A new app for writers emerged last week: the Hemingway app.
Hemingway, of course, was famous for his spare writing style: straightforward language, short sentences, action verbs, and not so many adjectives. A simple style, some say.
I have to say, the app is fun, and running a few of my own paragraphs through the program verified that doing so is a quick way to detect overuse of adverbs, instances of passive voice, and any long, confusing sentences that would be better broken apart. These are writing problems that result in convoluted sentences.
Theoretically, if you eliminate those three problems in your writing, you’ll approach Hemingway’s plain, terse style. Although there’s more to being Hemingway than that, it would be instructive and possibly amusing for students studying The Old Man and the Sea or A Farewell or Arms or any of Papa’s short stories to put their own prose through the Hemingway app’s paces.
But if your students use Word—or if you do yourself—here’s a way to use Word’s grammar checker to challenge students to improve their prose—and address more issues than the three mentioned above.
When the grammar/spell check finishes, Word reports the writer’s “stats.” Many of these counts (e.g., number of words, number of words in a sentence, number of sentences in a paragraph, number of characters in a word) can be used instructionally. For instance, you can challenge students to write longer sentences—so that average sentence length increases–or to use words with more than one syllable so that the average number of characters in a word increases.

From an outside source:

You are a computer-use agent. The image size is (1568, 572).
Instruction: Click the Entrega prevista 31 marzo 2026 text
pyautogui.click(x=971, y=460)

There’s also a way to use those stats to help a student lift the entire level of the paragraph or essay he has written. The next to the last score that Word reports is the Flesch-Kincaid Readability score, a measure of the reading level of the text. You do have to caution students about this score. The Flesch-Kincaid score is the reading level of their writing, so a Flesch-Kincaid score of 4.5 means that a fourth grader in the middle of the year could read and understand what has been written, not that the student is writing “like a 4th grader.” (You also have to caution them not to take the score too seriously.)
The Flesch-Kincaid Reading Ease score is a variation on this theme. A slightly different score, the Reading Ease number indicates just how comfortably the text can be read. The higher the number, the easier the text supposedly is. Secondary students shouldn’t aim for 90, though, because then their writing would be suitable for small children. The easy reading range for 13-15-year-olds is 60-70, according to Flesch-Kincaid.
To begin, you’ll need to enable the readability statistics reporting function on Word’s grammar checker.
File > Options > Proofing
• Check the box that says “Show Readability Statistics.”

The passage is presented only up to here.